Page:Féval - L’Avaleur de sabres.djvu/32

Le texte de cette page a été corrigé et est conforme au fac-similé.
221
L’AVALEUR DE SABRES

à force de tendresse. Petite-Reine joignit ses douces mains et dit, sans s’arrêter ni se tromper, cette belle prière dont j’ai parlé, qui avait deux lignes, ni plus ni moins :

« Mon Dieu, je vous donne mon cœur. Bonne Vierge, mère de Dieu, je vous aime bien, rendez-moi mon petit père. »

En bas madame Hureau, la laitière, faisait son commerce sous la porte et racontait aux voisins le réveil du petit ange.

— C’est trop joli, quoi, disait-elle, la fille et la mère, ça fait peur !

À trente pas de là, au milieu des décombres d’une maison démolie, une femme, pauvrement habillée, et coiffée d’un béguin à voile bleu, vint s’asseoir sur une pièce de bois.
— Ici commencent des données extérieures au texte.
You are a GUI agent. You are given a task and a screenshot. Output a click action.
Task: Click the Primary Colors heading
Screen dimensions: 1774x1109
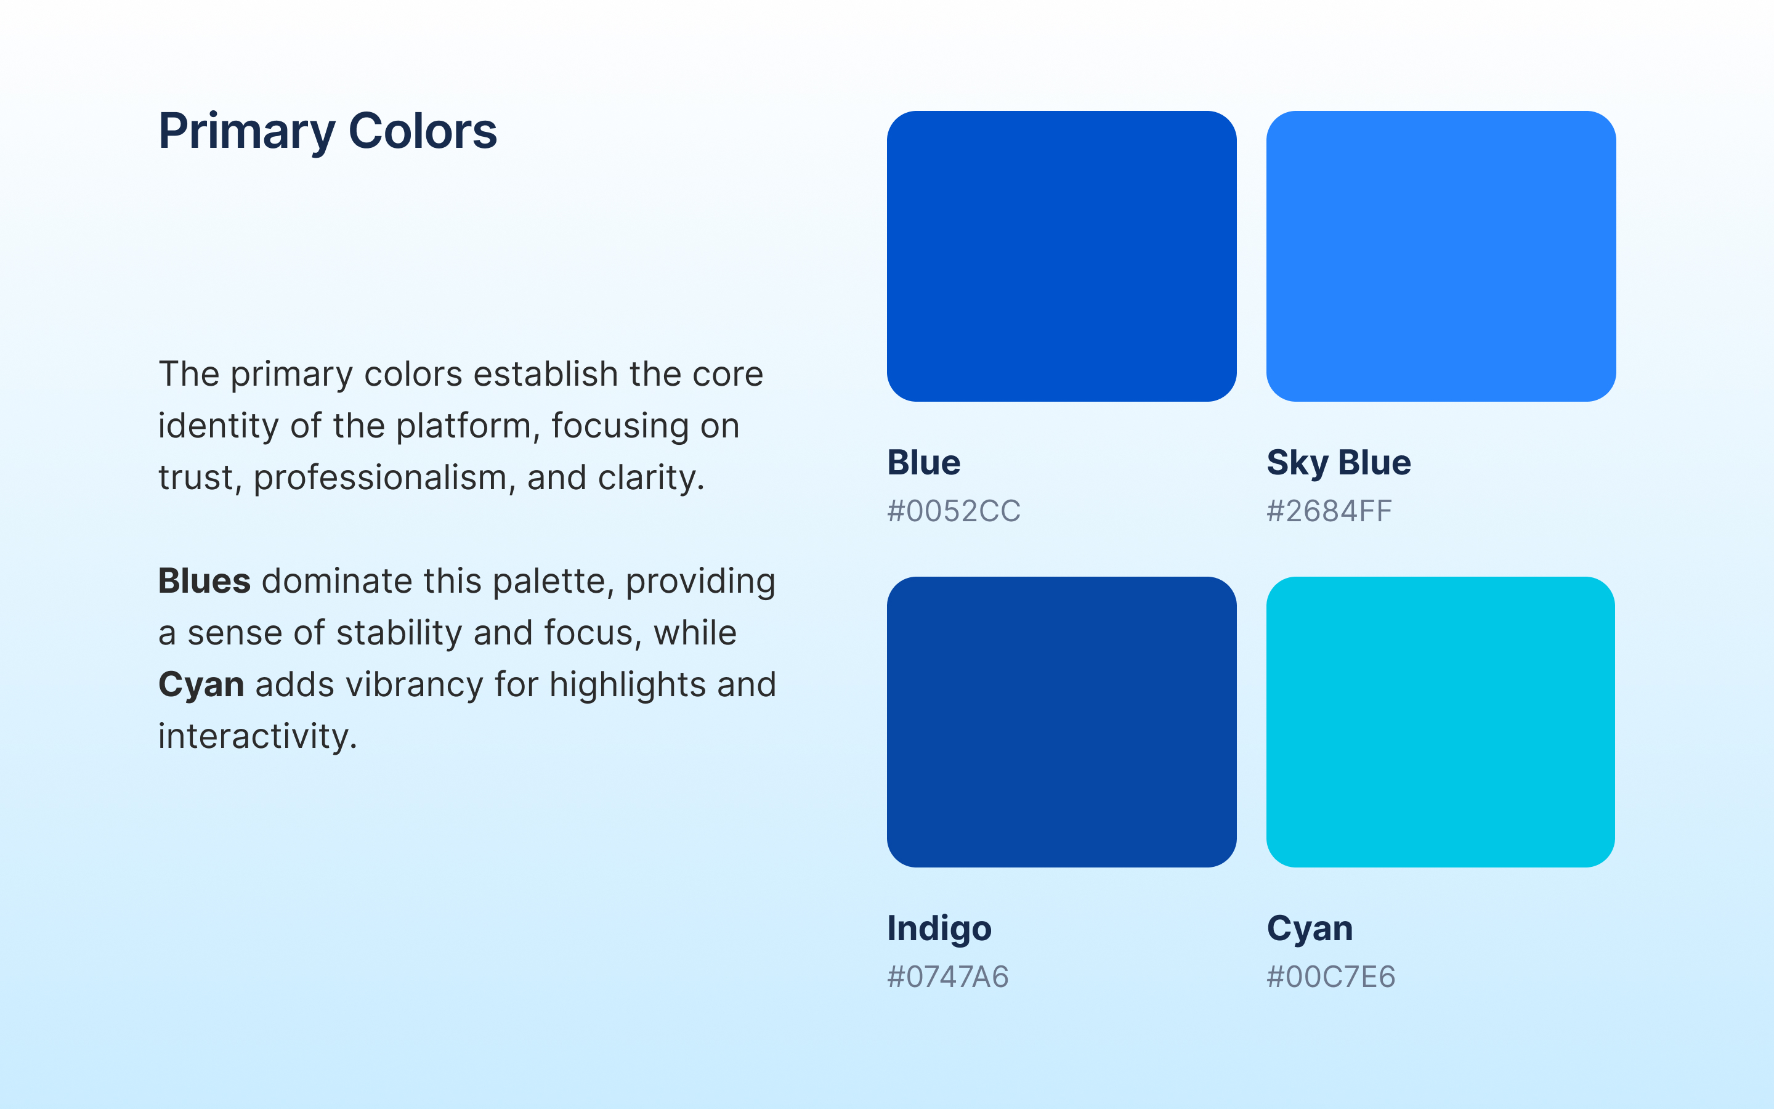(x=328, y=132)
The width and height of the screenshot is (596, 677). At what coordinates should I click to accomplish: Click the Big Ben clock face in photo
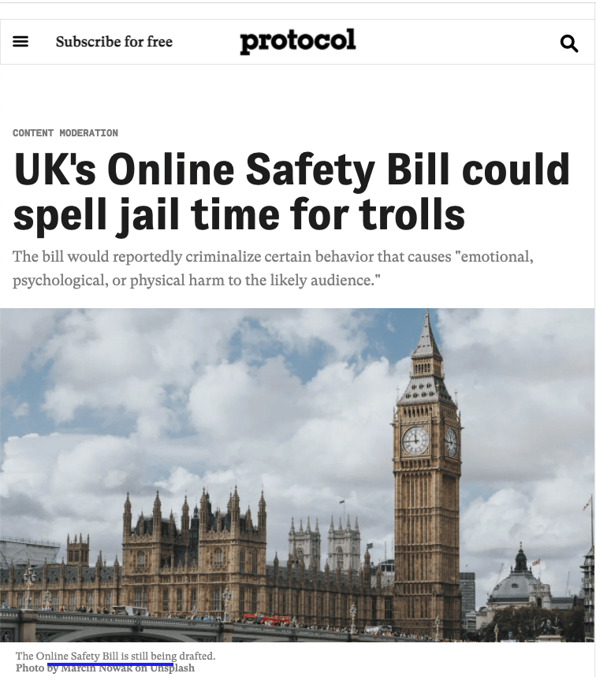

La laitière la montra aux voisines en disant :

— Depuis ce matin, voilà deux fois qu’elle vient rôder, c’te paroissienne-là. Elle regarde la maison. Une drôle de touche, pas vrai ? ça doit s’avoir échappé de la Salpêtrière. Je parie qu’on ne lui donne pas quinze cents livres de rentes à chaque fois qu’elle éternue !

Saladin, grimé et costumé en vieille femme, faisait pourtant de son mieux pour prendre une tournure décente sous son déguisement. Il regardait en effet la maison. Il avait déjà reconnu la jolie petite dame de la veille à la fenêtre du troisième étage.

Il attendait. L’affaire marchait.


VI

La cerise


Après la prière, ce fut la toilette. Petite-Reine aurait mieux aimé jouer avec les belles branches de lilas, mais déjà, sur le pied du lit, toutes les diverses pièces de son costume mignon étaient rangées.

— Mère, pourquoi m’habiller de si bonne heure ?

Elle parlait comme une femme et la Gloriette lui expliquait tout.

— Parce que, chérie, tu vas aller toute la journée au Jardin des Plantes.

— Avec toi ? quel bonheur !

— Non, avec madame Noblet qui mène les enfants.

Ici, une moue. Lily sourit. Les mères aiment tant qu’on les regrette.

Lily mit les pieds de l’enfant dans une large cuvette et commença les ablutions à grande eau.

— Et toi, dit Petite-Reine, tu vas rester ici ?

— Moi, je vais aller reporter de l’ouvrage. Et nous aurons de l’argent. Et je te mènerai où tu sais bien, faire faire ton portrait pour l’envoyer à petit père.

On y avait été déjà une fois, chez le photographe, mais Petite-reine, trop enfant, avait bougé.

Et dans l’épreuve, c’était un nuage que la Gloriette tenait entre ses bras.

Seulement, on n’avait pas jeté l’épreuve parce que, je ne sais comment, le nuage souriait.